Hedge funds aren’t the only players pushing lawmakers to reconsider plans for Fannie Mae and Freddie Mac. Regional and community banks that rely on the enterprises to purchase and securitize their loans, for example, have expressed fears that they will be shut out of a new system.
“For a community bank, the process for gaining access to the secondary market would be more difficult than it is today,” under the legislative proposals introduced so far, Camden Fine, president of the Independent Community Bankers of America, said in an interview.
Warner said the bill that emerges will ensure small lenders are able to securitize their loans, and that may mean preserving some of Fannie Mae’s and Freddie Mac’s infrastructure.
“We don’t want to do anything that stymies the incredibly important role of the smaller institutions,” Warner said in an interview last week.
Other market participants, including large banks, have argued that five years isn’t enough time to wind down the companies. They say it’s unclear whether there’s enough private capital willing to take the first-loss position on mortgages if Fannie Mae and Freddie Mac switch off their guarantees.
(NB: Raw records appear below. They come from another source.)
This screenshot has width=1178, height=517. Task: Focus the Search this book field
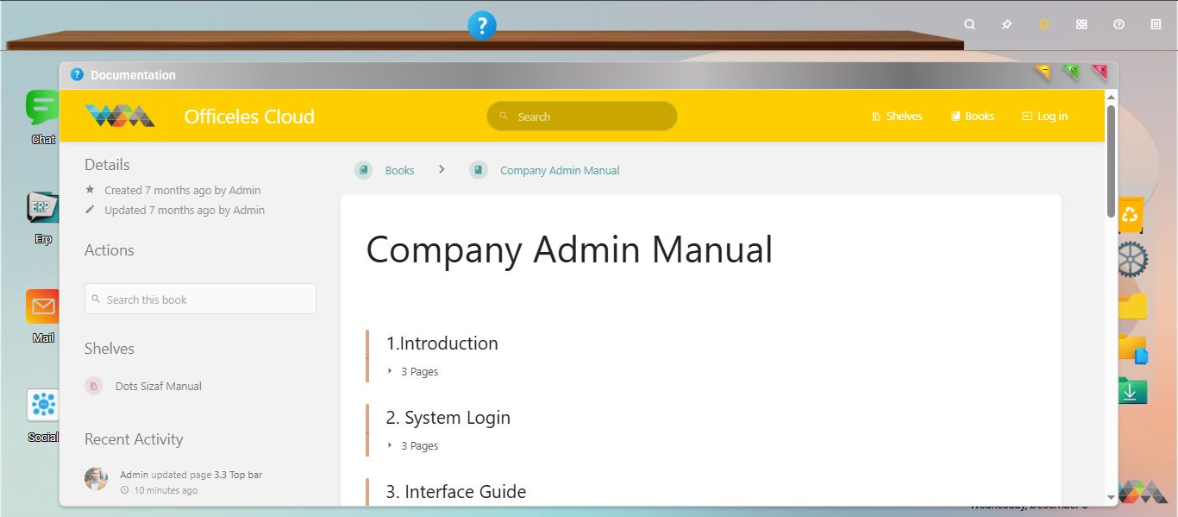pos(200,299)
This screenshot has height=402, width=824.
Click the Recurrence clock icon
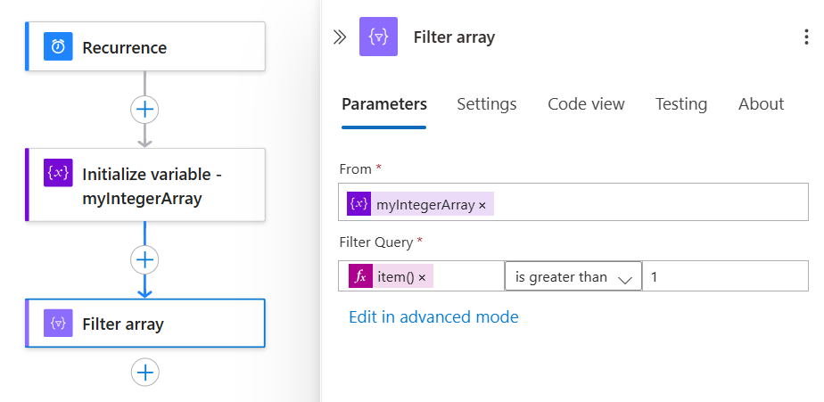tap(58, 47)
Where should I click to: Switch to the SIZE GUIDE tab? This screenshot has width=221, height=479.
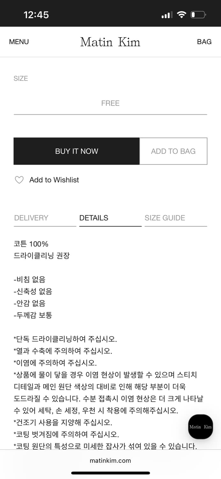pos(165,218)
“As much as it’s problematic in this town for people to stomach the idea that these entities are going to survive, we have to reform and recapitalize and privatize them to ensure stable credit formation during this transition to a new government guarantee,” James Millstein, chief executive officer of Millstein and Co. and the author of a recapitalization plan for the enterprises, said during an appearance at the National Press Club Oct. 1.
Millstein, who said he holds Fannie Mae preferred shares, is a former Treasury official who oversaw the restructuring of bailed-out insurer American International Group Inc.
Private-label securities can support about $500 billion of annual housing finance, while the U.S. housing market needs between $1.5 trillion and $4 trillion in annual financing depending on interest-rate conditions, Georgetown University Law Professor Adam Levitin told the Banking Committee during an Oct. 1 hearing. A system in which the government acts as a reinsurer behind private capital could work, Levitin said.
Corker said a safe transition can be accomplished without recapitalizing Fannie Mae and Freddie Mac. He and Warner, his co-author, said that essential functions of the companies could survive in the system that they’ve proposed.
“Our bill outlines a very clear picture for a future state of housing finance that does not rely on the duopolies of Fannie and Freddie, but it smartly leverages the existing technology and infrastructure already built in order to help us get there,” Corker said in an e-mail.
Kenneth Bentsen, president of Wall Street’s biggest lobby group, the Securities Industry and Financial Market Association, said his members are concerned that a five-year transition period may be “aggressive.”
“There’s a lot of value in the infrastructure,” Bentsen said in an interview. “The mortgage industry relies on it a great deal, investors rely on it a great deal. So while you want to move beyond the GSEs -- we understand that that’s the will of a majority of Congress in both parties -- you don’t want to throw the baby out with the bath water.”